▸ DIRECTION:
Copy out each line of the records below that contains the string "header". Case counts, so include only lines where the capitalization matches.

▸ EXCERPTED DATA:
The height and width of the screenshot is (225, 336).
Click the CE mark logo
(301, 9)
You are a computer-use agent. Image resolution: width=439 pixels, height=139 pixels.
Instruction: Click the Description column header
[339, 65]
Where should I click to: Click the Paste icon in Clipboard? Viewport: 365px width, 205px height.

---

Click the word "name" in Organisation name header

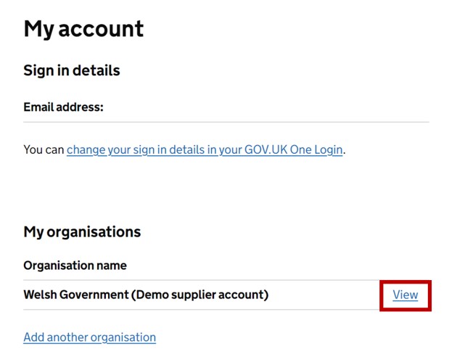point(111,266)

▸ TASK RESULT:
Instruction: Click the Description column header
Click the word "name" in Organisation name header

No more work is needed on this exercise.